Sharonella’s been in a bad mood with Anton ever since he did a front page exclusive in The Daily Poo saying she might be the Phantom Air-Freshener Thief.
The Phantom Air-Freshener Thief is this mysterious person who’s been going round all the toilets in Mogden School stealing the plug-in air-fresheners.
‘Fanks a lot for saying I was the Phantom Air-Freshener Thief, Anton,’ screeched Sharonella. ‘As if I’d want to steal a stupid air-freshener!’ she scoffed, her perfume wafting up my nostrils. ‘I’ll get you back for this, Mildew!’ she screeched, stomping off again just as Bunky bounded over, zipping up his flies.
‘What in the unkeelness is going on here?’ he yapped, and I realised he hadn’t heard the news.
‘Get ready to not believe your ears,’ I said, and I started to tell him everything that had just happened, which was pret-ty boring for everyone else, seeing as they already knew.
After that I had to sit through a whole day at school, while all the Feeko’s in Mogden were selling out of Tears of Granny Laughter. Then it was home time, apart from the fact I wasn’t going home.

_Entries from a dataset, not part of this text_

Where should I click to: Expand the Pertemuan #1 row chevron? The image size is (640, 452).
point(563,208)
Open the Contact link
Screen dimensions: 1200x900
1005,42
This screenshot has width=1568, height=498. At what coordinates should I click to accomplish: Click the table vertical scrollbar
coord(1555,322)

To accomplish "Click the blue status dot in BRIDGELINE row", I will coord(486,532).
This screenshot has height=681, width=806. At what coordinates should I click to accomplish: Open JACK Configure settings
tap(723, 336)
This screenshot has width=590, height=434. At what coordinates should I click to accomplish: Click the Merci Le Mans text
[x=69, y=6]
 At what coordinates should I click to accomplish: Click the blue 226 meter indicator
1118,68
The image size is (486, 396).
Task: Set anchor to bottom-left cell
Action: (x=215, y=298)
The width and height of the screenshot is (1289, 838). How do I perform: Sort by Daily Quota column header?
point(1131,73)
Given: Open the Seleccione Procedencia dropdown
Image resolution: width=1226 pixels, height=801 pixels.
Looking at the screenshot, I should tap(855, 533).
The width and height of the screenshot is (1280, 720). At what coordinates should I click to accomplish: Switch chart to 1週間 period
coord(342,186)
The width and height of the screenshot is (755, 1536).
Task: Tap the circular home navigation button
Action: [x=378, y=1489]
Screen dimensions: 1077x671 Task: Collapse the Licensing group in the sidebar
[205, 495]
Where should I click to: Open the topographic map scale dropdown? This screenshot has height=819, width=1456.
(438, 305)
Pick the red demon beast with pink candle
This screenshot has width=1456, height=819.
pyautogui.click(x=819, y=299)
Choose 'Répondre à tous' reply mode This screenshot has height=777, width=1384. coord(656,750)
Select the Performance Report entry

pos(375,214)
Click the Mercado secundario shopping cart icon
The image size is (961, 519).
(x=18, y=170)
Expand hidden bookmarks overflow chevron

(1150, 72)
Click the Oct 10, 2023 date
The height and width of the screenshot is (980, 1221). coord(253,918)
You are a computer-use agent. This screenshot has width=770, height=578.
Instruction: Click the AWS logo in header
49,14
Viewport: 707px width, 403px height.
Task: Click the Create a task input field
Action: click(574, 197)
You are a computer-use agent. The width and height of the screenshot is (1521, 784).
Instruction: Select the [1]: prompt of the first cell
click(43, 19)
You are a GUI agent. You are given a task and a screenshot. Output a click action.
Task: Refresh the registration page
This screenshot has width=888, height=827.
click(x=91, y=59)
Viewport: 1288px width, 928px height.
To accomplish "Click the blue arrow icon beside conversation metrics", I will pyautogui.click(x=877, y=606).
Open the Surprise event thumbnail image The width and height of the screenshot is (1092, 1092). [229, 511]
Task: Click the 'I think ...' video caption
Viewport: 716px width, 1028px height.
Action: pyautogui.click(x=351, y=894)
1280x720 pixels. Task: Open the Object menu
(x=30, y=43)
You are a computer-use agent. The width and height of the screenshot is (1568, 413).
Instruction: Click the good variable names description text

‘Where in the unkeelness are we going?’ shouted Bunky, speed-walking behind me as I skateboarded through the gates, towards Mogden High Street. Nancy was running behind him, her hair swishing like a cat’s tail.
‘Feeko’s, of course!’ I panted. ‘To get some Tears of Granny Laughter before Gordon buys them all!’
I carried on skateboarding for another three and three-thirds of a minute, until we got to Feeko’s. The doors whooshed open and I zigzagged down the aisles, straight to the Soft Drinks section. I skidded to a stop next to a cardboard cut-out of Irene from the Tears of Granny Laughter advert and grinned my grin I grin when I’m about to buy a carton of the keelest drink ever. Then I spotted Gordon Smugly.
‘Afternoon, Barold,’ drawled Gordon, reaching out to grab a Tears of Granny Laughter, and I gasped. I was gasping because the shelf was COMPERLEETERLY EMPTY apart from that carton.
‘Oh dear, what a shame. None for little Barold!’ he smiled, grabbing the carton and holding it up like he was in an advert for Tears of Granny Laughter.
The carton was Beryl flavour, which everyone knows is the tastiest Tears of Granny Laughter flavour, seeing as Beryl is the least ugly out of the three grannies in the advert.
‘NOOOOO!’ I wailed, just as a skinny man in a Feeko’s uniform popped his head around the aisle.
‘Hello, my name’s Mike. Let me see if I can find you another carton of Tears of Granny Laughter today!’ chuckled the man, whose name tag said Mike, plus he’d just said his name was Mike, so I spose his name was Mike.